Stored data entries:
----------------

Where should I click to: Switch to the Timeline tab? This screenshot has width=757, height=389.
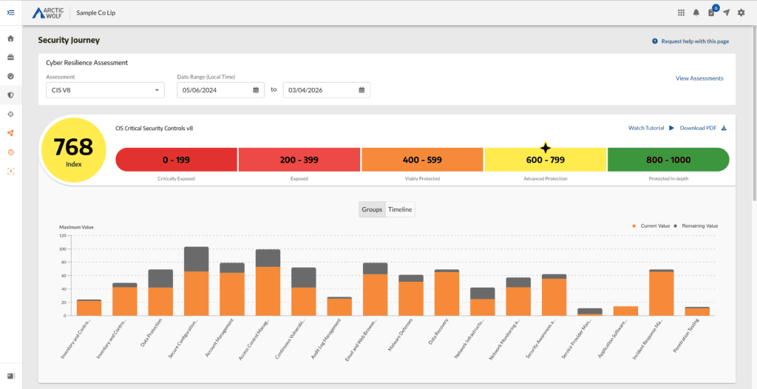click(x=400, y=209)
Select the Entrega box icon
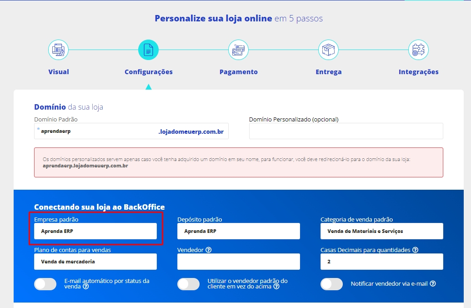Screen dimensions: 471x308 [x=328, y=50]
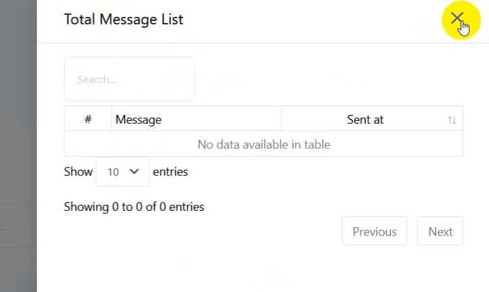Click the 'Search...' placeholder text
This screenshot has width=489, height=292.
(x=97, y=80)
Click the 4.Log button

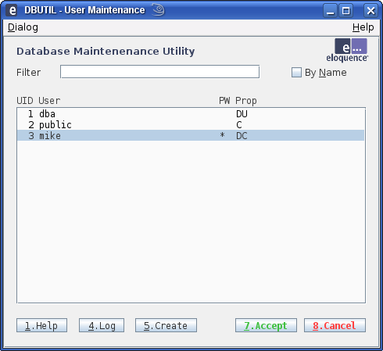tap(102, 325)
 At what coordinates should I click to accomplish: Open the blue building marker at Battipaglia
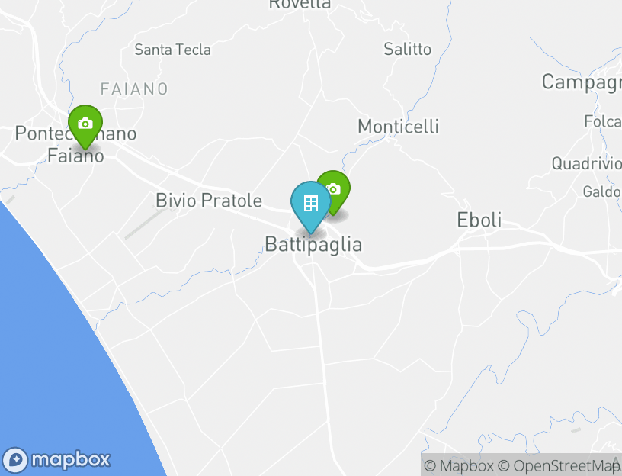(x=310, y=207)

----------------

* _Task prompt_: Each record above should be restated word for word. The pictures should not appear.

* _Task response_:
Where should I click to: Switch to the Timeline tab? This screenshot has width=757, height=389.
click(x=400, y=209)
Select the Entrega box icon
Screen dimensions: 471x308 [x=328, y=50]
Click the 'Search...' placeholder text
This screenshot has width=489, height=292.
(x=97, y=80)
Click the 4.Log button

tap(102, 325)
 At what coordinates should I click to accomplish: Open the blue building marker at Battipaglia
(x=310, y=207)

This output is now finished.